• **Description of the task**
Instruction for the data below: set down exactly the lines from the line with "Petrol Yükselişte (41, 2184)" to the line with "AY (135, 236)", inclusive, and no others.

• **Data records**
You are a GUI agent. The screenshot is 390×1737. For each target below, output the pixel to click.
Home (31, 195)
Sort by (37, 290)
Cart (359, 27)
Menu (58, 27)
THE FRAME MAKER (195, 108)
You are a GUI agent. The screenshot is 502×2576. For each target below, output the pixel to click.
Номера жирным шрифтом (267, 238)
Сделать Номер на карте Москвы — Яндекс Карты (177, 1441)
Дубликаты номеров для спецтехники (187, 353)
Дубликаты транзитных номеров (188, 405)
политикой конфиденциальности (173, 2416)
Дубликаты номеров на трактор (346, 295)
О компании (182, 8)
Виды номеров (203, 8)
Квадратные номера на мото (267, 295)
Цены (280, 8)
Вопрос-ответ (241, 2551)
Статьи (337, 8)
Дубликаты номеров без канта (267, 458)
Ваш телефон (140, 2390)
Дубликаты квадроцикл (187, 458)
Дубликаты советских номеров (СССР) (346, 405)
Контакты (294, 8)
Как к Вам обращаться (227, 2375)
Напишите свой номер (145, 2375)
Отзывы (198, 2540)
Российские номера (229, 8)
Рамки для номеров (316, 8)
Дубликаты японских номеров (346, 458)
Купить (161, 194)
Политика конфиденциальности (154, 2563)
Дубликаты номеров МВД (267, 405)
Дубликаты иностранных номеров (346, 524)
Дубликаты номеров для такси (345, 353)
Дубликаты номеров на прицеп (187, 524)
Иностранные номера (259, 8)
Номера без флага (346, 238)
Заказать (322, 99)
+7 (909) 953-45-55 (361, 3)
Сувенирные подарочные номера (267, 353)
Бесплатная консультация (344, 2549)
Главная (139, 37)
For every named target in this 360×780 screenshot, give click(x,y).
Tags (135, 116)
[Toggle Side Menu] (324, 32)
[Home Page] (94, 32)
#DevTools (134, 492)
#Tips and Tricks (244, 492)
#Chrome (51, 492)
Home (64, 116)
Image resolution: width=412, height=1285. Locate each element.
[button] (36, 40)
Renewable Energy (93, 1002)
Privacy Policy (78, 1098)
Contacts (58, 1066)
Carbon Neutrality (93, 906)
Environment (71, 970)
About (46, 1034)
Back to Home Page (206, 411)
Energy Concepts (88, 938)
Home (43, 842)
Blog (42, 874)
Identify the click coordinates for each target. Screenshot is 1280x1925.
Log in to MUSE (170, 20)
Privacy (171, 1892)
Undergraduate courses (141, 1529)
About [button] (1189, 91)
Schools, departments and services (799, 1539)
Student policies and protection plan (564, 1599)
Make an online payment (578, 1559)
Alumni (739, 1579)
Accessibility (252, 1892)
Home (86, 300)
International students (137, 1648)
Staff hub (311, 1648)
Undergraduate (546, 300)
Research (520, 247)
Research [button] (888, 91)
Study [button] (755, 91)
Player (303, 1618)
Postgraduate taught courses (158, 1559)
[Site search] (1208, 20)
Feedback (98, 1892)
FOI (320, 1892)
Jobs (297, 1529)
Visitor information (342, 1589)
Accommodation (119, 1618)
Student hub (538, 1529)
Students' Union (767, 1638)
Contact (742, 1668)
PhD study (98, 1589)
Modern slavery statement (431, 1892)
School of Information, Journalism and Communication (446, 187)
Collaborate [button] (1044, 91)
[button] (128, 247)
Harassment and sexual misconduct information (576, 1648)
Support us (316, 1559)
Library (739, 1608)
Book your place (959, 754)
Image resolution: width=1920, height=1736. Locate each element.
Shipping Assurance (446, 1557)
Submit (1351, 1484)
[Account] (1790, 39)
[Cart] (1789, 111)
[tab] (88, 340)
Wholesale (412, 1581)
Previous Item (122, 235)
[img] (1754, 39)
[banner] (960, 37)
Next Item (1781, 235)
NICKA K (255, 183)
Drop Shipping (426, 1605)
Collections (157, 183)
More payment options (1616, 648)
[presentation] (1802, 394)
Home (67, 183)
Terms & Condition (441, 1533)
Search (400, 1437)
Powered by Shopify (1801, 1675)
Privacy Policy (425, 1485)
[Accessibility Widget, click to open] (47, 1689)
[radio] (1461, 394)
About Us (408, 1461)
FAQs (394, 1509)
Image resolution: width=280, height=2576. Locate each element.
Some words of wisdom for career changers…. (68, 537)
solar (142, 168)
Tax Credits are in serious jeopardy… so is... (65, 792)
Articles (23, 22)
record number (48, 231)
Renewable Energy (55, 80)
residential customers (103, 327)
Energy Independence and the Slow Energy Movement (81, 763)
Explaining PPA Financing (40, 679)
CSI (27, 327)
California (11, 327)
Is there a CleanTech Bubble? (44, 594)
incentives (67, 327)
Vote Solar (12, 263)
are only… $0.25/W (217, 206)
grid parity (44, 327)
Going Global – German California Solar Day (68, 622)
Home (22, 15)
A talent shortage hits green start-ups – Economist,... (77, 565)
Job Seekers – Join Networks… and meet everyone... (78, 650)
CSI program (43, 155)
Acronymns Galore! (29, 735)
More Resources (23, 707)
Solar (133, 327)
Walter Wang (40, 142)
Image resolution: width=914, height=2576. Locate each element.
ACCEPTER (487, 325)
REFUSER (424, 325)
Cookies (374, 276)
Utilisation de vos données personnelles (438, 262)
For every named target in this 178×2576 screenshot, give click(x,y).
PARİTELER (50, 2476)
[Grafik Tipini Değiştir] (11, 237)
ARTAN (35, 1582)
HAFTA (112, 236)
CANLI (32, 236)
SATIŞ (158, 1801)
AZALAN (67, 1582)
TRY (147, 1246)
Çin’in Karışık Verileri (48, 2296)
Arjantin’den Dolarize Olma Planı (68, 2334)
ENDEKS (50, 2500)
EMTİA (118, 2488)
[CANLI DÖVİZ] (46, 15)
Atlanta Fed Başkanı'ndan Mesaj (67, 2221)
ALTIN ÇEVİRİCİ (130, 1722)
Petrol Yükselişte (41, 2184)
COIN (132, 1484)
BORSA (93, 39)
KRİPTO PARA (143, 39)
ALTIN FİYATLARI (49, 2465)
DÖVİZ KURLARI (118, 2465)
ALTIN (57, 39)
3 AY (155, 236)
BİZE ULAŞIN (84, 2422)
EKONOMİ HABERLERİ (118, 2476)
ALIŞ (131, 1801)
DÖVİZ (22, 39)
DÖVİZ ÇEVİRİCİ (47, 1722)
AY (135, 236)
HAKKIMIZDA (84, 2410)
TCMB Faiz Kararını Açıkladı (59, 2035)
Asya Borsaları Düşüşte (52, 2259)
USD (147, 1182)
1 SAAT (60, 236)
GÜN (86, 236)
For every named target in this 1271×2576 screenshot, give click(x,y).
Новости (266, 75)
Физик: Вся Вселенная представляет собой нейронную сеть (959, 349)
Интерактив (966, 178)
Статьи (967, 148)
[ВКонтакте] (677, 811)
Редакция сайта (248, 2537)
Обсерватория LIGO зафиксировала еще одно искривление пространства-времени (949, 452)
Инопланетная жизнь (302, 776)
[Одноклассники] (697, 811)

• **Solution to this exercise**
Petrol Yükselişte (41, 2184)
COIN (132, 1484)
BORSA (93, 39)
KRİPTO PARA (143, 39)
ALTIN FİYATLARI (49, 2465)
DÖVİZ KURLARI (118, 2465)
ALTIN (57, 39)
3 AY (155, 236)
BİZE ULAŞIN (84, 2422)
EKONOMİ HABERLERİ (118, 2476)
ALIŞ (131, 1801)
DÖVİZ (22, 39)
DÖVİZ ÇEVİRİCİ (47, 1722)
AY (135, 236)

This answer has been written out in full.